Жарков усиливался сообразить, что ответить, по его гладким щекам скатывались капли пота, как слезы.

— Дичь! — взвился Жарков. — Дилетанты! Смешно вас слушать! Ухи вьянуть! Почему вы молчите, что мы ставим и трагедии? Вам об этом невыгодно говорить?

— Ваши трагедии, к сожалению, — это истекание вишневым соком, а не кровью, — сказал Мишин.

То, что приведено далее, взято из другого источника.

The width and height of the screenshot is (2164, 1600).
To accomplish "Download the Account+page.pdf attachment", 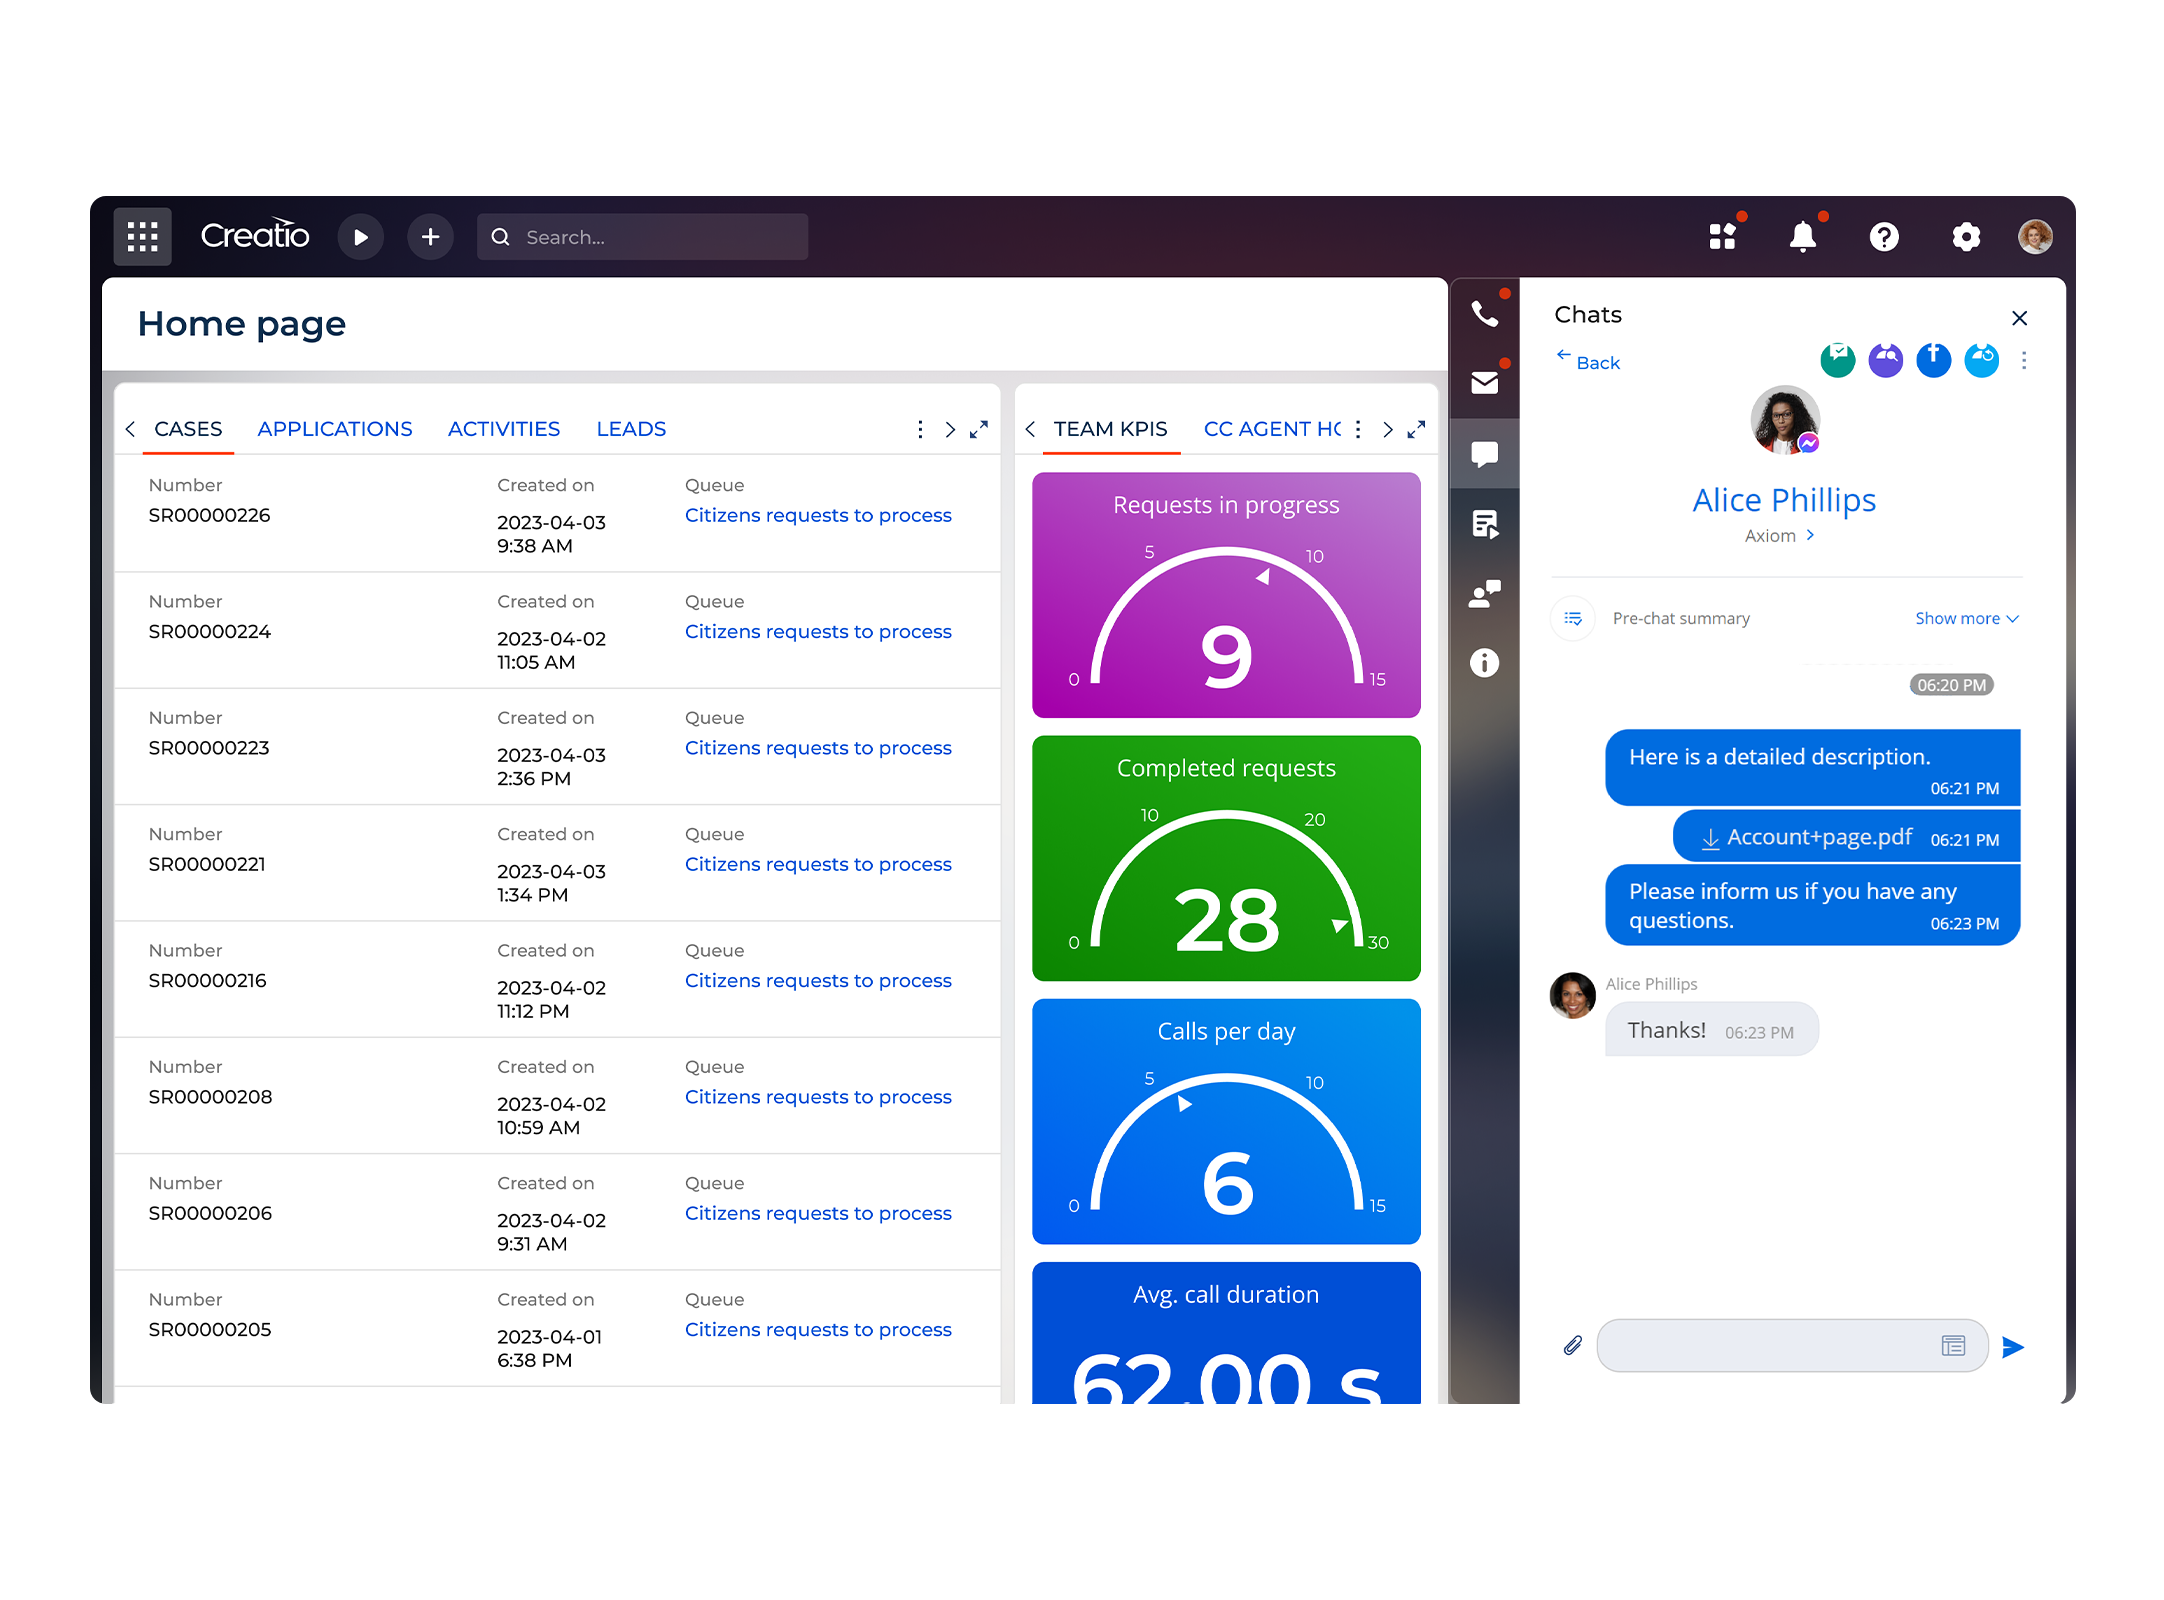I will pyautogui.click(x=1816, y=836).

— Жиденьким — клюквенным соком! — тараном внедрился Татарников. — Деликатес для дам! Трагедию о девяносто третьем годе вам не поставить! Не хватит таланта! А для полного расцвета в духе нынешней моды надо бы вам создать авторитетный научно-исследовательский институт с опытным штатом тысячи в полторы. Во главе с сиятельным академиком Лихачевым, любимым ученым нашего президента. Ученый, говорят, в ссылке на Соловецких островах был замечен как большой специалист… в смысле лирических игр. До сих пор делает глазки секретаршам начальства. Те млеют, а светочу уже за девяносто. Весьма авторитетно высказывается за свободу порнографии. Таким, знаете, невинным, медовым голоском. Забавно! А в девяносто втором году призывал “обуздать антинародную политику правительства в области культуры”. Повернулся затылком вперед, очень современно.

— Пожалуйста, Виталий, не чересчур язви. Афанасий слишком нервничает. — Мишин с жалостью посмотрел на Жаркова, подавленно опустившего голову. — Для тебя же не новость, Афанасий, что театральный критик — это зритель, который причиняет неприятности. Ты же сам приглашал нас на премьеры.

— Напрасно делал.

— Вот, видишь, — продолжал Мишин. — А я по себе знаю, что неприятная критика зависит от многих причин — от несварения желудка, злой жены и черной зависти, а основное — от планового приказа. Подобные обстоятельства никак к нам не подходят. В общем, извини за выспренность: театр-то нужен человеку, чтобы почувствовать дыхание ближнего… Что он не одинок.

Жарков сопел, высокомерно воззрясь на Мишина.

— Пышно сказано, по-писательски очень. Высоко очень… для смертных, заумно.

— Мы любя бьем, любя, хоп? — подал малоутешительный голос Спирин. — Ясно, мозги набекрень вам свернул режиссер. И у вас, актеришек, — мандраже. Вы покорные ребята. Театральные рабы.

— Замолчи, охранник! Откуда ты привез этот “хоп”? Из Афганистана? Из Чечни? Что за “хоп”? — завопил Жарков воинственно. — Ты еще должен извиниться передо мной! Ты всех актеров оскорбил плюгавыми!

Спирин свистнул, затем, как бы разминаясь, играючи подкинул и на лету поймал пустую бутылку, беззлобно сказал:

— Хоп, хоп. Прости, отец, что не пошел под венец. Подозреваю: ты, парень, наверняка сошел с рельсов. Помочь ничем не могу. Кроме сигарет.

— А мне и не надо… Обойдусь! Привет!..

— На этом кончим. Квиты? — не дал договорить Андрей Жаркову и спросил Спирина: — Почему ты сказал, что сильнее страха ничего нет?

— Тимур миллион раз прав! — отчеканил Татарников. — Если бы не было кроличьего страха, вся Москва вышла бы на защиту Белого дома. Танкам не дали бы сделать ни выстрела, подняли бы кантемировское железо на руки и сбросили в Москву-реку. И весь бардак вмиг прекратился бы. Проклятое трусливое мещанство! Путы на ногах народа!